The conference brings together scholars whose interests are chronologically and thematically diverse, allowing for explorations of contrasts and continuities across geographies, time periods, and institutions. Take, for example, the opening panel, “Solidarity and Resistance at Sea.” Niklas Frykman, from the University of Pittsburgh, will discuss hydrarchy (the way people are organized on a ship) and offer new insights into scholarship on protest and collaboration. [Dawson will consider the ethnic makeup of crews and how they form “communities of belonging.”]

The conference also will explore oral and written histories that have been passed down through generations, shedding new light on the history of Indigenous peoples and their relationship to the sea. Akeia Gomes of Mystic Seaport Museum will consider African and Dawnland (New England shore) histories, while Josh Reid of the University of Washington will focus on Pacific explorations by Indigenous individuals. The conference will then address maritime economies, with UCLA’s Tawny Paul and the University of Exeter’s Helen Berry offering papers on the complex and nuanced ways men and women were able to turn maritime opportunity to their economic advantage.

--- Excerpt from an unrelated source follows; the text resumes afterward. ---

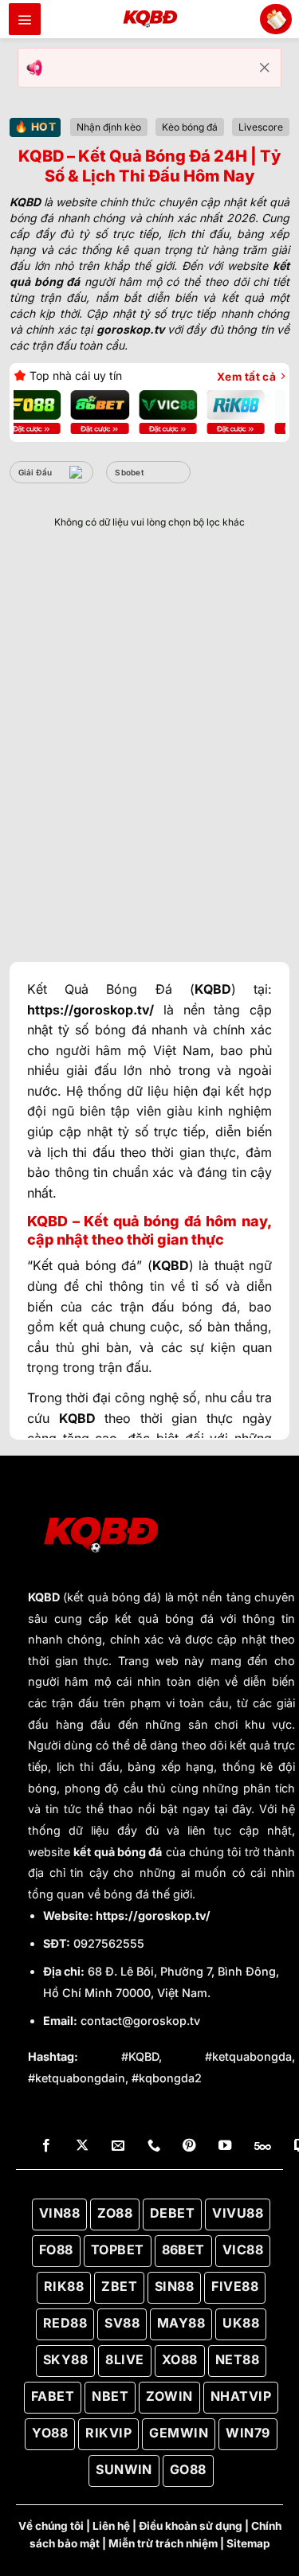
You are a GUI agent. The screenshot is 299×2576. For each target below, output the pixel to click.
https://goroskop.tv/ (153, 1915)
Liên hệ (111, 2525)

The second day of the conference will begin with a panel that examines the challenging task of recovering sailors’ voices: Indiana State University’s Isaac Land will discuss sailor memoirs, and University of Cambridge’s Sara Caputo will look at medical sources. [Davey will investigate courts martial records.] A subsequent panel will consider some of the new approaches that could expand maritime history in the coming decades. Jason Kelly, from Indiana University–Purdue University Indianapolis, will discuss oceanic networks during the current geological period, the Anthropocene, the age when human activity has had a substantial impact on global climate and ecosystems. Mary Conley, from the College of the Holy Cross, will talk about same-sex disciplinary charges across the British Royal Navy. The conference concludes with a roundtable discussion on the future of maritime research in an effort to help shape the exciting scholarship to come.

Sketch of a man and a woman on a shore.

Mather Brown (1761–1831), Sailor on Shore-leave, no date, ink and wash heightened with white on paper, 9 1/8 x 7 3/8 in. (23.2 x 18.7 cm). Purchased with funds from the Virginia Steele Scott Foundation. | The Huntington Library, Art Museum, and Botanical Gardens.

Funding for this conference has been provided by the John Haskell Kemble Maritime Fellowship Endowment and the USC-Huntington Early Modern Studies Institute.

James Davey is a lecturer in naval and maritime history at the University of Exeter and the 2020–21 Kemble Fellow in Maritime History at The Huntington. He is the author of Tempest: The Royal Navy and the Age of Revolutions (Yale University Press, 2023).

Kevin Dawson is associate professor of history at the University of California, Merced, and the 2022–23 Kemble Fellow in Maritime History at The Huntington. He is the author of Undercurrents of Power: Aquatic Culture in the African Diaspora (University of Pennsylvania Press, 2018), and he is working on a new book, Seizing the Helm: Black Ship Pilots and the Creation of Trans-Atlantic Communities of Belonging.